__Dataset content__
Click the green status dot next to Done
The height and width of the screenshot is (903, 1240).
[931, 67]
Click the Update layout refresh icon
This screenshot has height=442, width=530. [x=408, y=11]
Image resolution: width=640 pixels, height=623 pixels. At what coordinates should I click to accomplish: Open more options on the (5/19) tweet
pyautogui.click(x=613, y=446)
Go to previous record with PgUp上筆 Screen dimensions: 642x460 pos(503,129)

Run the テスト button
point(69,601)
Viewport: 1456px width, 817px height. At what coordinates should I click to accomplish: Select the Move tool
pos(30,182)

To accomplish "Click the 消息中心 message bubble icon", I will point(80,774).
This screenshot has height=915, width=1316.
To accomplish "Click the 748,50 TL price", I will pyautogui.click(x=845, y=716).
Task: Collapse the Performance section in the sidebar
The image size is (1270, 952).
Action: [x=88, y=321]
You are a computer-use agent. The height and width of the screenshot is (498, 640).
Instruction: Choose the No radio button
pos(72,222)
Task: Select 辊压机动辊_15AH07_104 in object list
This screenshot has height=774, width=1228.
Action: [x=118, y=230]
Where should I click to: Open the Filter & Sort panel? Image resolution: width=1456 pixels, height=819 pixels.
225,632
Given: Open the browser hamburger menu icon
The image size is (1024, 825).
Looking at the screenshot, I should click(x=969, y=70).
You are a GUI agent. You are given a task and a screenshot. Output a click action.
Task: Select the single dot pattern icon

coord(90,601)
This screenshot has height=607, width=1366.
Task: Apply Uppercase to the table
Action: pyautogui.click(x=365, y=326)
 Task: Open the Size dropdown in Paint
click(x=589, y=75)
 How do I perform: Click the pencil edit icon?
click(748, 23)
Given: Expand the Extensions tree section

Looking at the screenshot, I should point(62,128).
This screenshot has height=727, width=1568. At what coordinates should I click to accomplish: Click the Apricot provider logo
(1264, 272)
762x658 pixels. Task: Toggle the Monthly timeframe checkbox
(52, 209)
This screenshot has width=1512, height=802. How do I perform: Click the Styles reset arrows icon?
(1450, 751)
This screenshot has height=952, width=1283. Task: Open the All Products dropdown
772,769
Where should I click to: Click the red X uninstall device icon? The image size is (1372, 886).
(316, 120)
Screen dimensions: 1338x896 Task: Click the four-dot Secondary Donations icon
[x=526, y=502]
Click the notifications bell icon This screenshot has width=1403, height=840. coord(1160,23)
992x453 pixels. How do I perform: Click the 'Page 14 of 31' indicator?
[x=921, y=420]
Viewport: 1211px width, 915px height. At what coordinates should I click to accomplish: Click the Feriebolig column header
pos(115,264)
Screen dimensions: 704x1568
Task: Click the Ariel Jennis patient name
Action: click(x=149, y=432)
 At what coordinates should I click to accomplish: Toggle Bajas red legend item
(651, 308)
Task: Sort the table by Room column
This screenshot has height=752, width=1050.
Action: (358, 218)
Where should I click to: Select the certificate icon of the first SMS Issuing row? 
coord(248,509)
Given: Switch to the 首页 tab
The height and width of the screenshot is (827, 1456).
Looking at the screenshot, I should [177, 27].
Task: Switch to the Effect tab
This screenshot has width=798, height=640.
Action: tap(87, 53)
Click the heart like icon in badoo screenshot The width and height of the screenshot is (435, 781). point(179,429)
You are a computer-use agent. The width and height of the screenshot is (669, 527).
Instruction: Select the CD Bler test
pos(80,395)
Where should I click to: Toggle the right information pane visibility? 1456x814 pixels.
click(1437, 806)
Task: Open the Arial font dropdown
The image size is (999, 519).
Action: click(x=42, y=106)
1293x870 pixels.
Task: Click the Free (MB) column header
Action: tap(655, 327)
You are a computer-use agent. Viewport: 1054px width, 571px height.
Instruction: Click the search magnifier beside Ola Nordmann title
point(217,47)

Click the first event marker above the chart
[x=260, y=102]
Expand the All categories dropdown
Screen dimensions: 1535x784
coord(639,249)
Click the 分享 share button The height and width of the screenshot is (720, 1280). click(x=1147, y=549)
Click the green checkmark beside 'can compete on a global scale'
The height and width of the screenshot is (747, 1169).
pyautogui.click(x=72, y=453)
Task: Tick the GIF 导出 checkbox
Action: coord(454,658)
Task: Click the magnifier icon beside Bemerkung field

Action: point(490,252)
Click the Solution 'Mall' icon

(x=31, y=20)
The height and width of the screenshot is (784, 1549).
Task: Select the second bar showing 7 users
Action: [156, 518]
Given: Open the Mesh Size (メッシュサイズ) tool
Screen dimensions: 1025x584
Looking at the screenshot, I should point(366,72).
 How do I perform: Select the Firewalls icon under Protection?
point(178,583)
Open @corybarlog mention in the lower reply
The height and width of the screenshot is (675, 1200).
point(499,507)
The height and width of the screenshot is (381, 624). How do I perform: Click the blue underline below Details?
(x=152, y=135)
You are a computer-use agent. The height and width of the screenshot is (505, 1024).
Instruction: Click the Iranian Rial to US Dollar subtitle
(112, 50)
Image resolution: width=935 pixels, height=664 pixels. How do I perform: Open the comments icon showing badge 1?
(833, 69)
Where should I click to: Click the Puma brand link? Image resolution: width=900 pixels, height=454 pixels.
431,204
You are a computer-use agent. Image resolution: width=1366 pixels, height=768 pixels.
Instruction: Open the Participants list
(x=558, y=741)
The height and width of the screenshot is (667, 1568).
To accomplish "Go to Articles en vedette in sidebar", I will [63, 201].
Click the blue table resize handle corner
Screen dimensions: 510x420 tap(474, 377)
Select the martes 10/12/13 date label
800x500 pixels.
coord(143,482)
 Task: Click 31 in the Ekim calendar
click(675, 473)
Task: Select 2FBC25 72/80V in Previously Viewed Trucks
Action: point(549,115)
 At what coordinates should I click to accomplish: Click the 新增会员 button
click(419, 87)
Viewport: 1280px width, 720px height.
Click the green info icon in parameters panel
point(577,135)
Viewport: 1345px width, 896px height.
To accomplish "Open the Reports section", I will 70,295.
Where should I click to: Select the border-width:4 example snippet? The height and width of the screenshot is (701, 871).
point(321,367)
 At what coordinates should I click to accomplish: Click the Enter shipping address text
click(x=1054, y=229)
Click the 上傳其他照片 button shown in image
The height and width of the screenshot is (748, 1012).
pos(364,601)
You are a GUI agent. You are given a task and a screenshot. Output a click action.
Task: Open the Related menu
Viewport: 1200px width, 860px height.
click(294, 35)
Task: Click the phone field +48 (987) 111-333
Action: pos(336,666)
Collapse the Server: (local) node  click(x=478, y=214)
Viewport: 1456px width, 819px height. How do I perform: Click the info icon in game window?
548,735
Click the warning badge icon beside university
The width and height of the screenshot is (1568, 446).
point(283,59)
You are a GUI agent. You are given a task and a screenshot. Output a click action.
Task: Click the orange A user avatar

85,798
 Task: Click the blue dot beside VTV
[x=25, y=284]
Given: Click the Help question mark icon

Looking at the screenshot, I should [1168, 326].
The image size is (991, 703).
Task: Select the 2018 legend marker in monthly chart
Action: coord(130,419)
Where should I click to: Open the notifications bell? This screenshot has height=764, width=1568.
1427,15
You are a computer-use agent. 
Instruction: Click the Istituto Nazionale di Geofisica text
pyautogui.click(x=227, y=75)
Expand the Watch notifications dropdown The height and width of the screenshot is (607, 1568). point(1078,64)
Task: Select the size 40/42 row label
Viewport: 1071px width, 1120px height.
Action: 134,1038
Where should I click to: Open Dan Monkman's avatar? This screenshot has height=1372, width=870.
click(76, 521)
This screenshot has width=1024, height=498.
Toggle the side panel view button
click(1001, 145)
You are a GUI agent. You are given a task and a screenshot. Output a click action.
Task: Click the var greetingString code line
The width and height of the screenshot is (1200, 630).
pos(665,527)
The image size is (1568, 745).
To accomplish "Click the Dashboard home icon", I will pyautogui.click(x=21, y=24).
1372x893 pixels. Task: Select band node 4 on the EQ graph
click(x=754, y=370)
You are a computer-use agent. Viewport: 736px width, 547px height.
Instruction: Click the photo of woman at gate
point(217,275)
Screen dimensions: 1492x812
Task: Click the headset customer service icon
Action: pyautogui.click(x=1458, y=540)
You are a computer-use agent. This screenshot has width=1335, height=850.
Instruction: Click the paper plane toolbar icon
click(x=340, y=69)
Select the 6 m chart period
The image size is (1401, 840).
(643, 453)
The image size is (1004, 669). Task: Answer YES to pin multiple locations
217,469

__Written task__
Write out again only the material starting at the line that contains "Where should I click to: Click the red" and ending at the line that contains "[x=921, y=420]". Substitute "alerts" for "notifications" and leave everything else unchanged.

__Answer__
Where should I click to: Click the red X uninstall device icon? The image size is (1372, 886).
(316, 120)
Screen dimensions: 1338x896 Task: Click the four-dot Secondary Donations icon
[x=526, y=502]
Click the alerts bell icon This screenshot has width=1403, height=840. coord(1160,23)
992x453 pixels. How do I perform: Click the 'Page 14 of 31' indicator?
[x=921, y=420]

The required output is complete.